(Written request): Write out the following lines exactly as they appear, omitting the pictures.

-- START OF Records supplied --

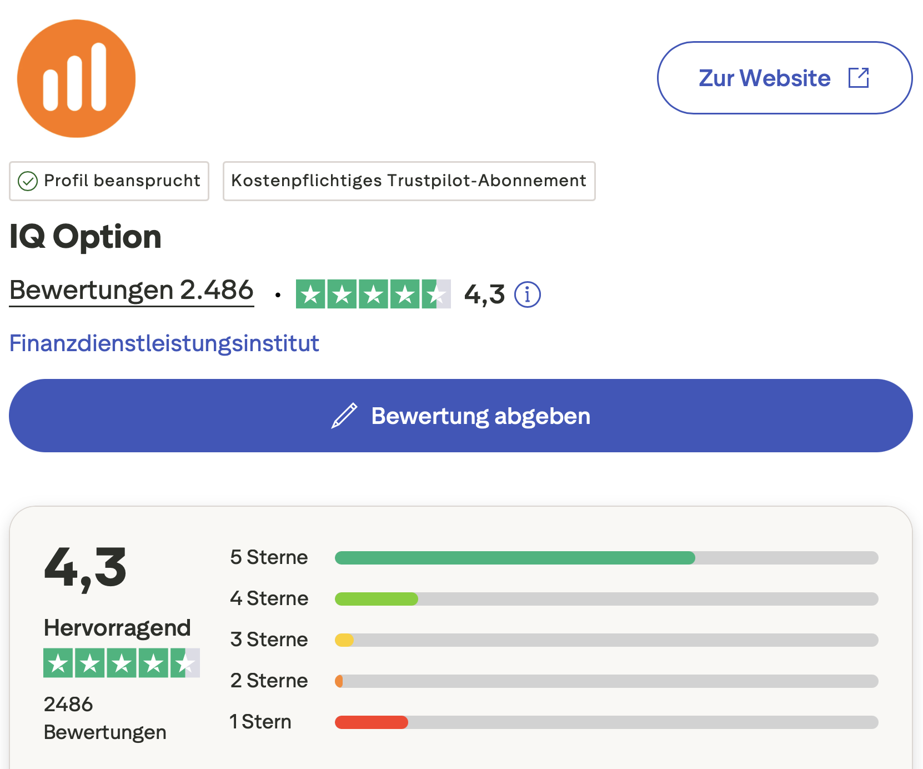Click the pencil icon on Bewertung abgeben button

tap(344, 415)
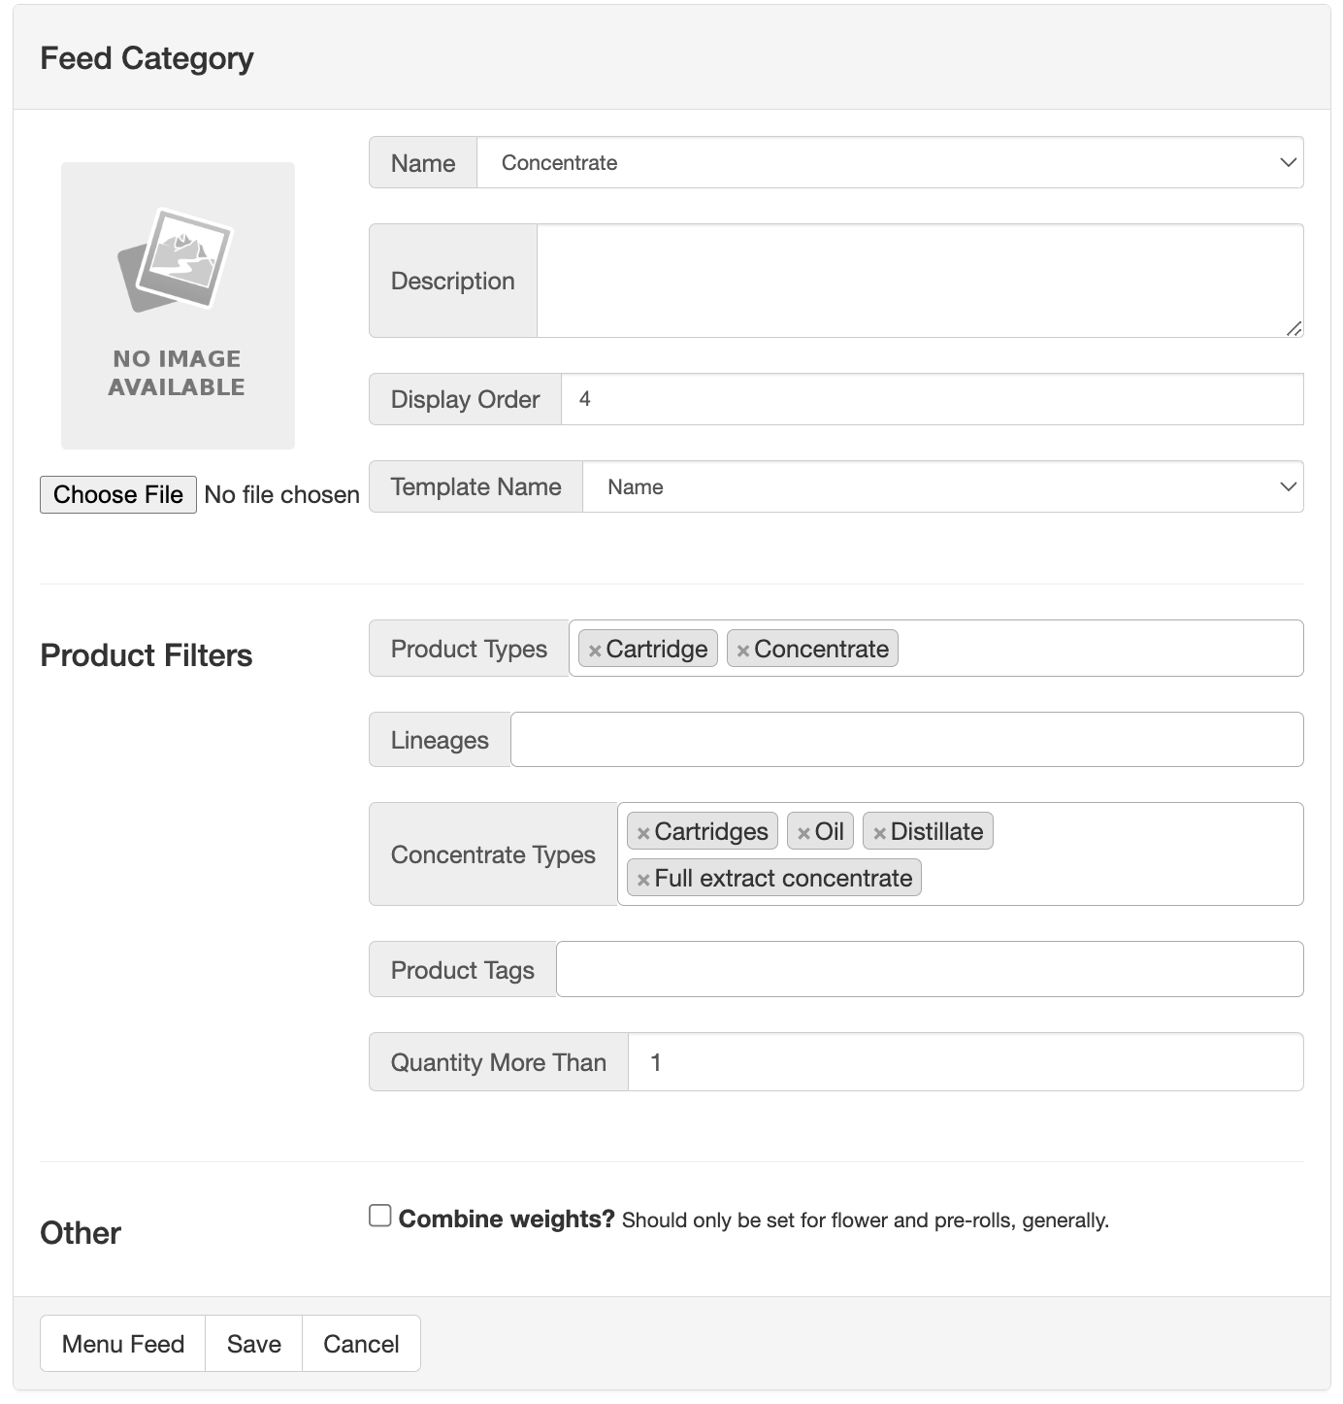Remove the Cartridges concentrate type tag

tap(643, 833)
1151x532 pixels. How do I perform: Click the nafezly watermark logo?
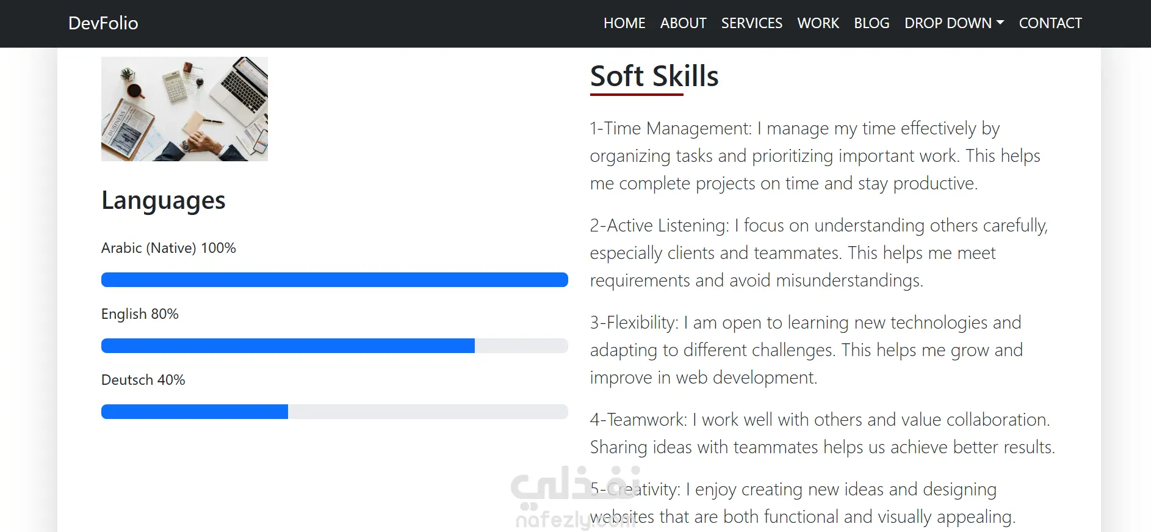pos(576,497)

-- END OF Records supplied --

(Task output):
Click the pencil icon on Bewertung abgeben button

tap(344, 415)
Remove the Cartridges concentrate type tag

tap(643, 833)
1151x532 pixels. How do I perform: Click the nafezly watermark logo?
pos(576,497)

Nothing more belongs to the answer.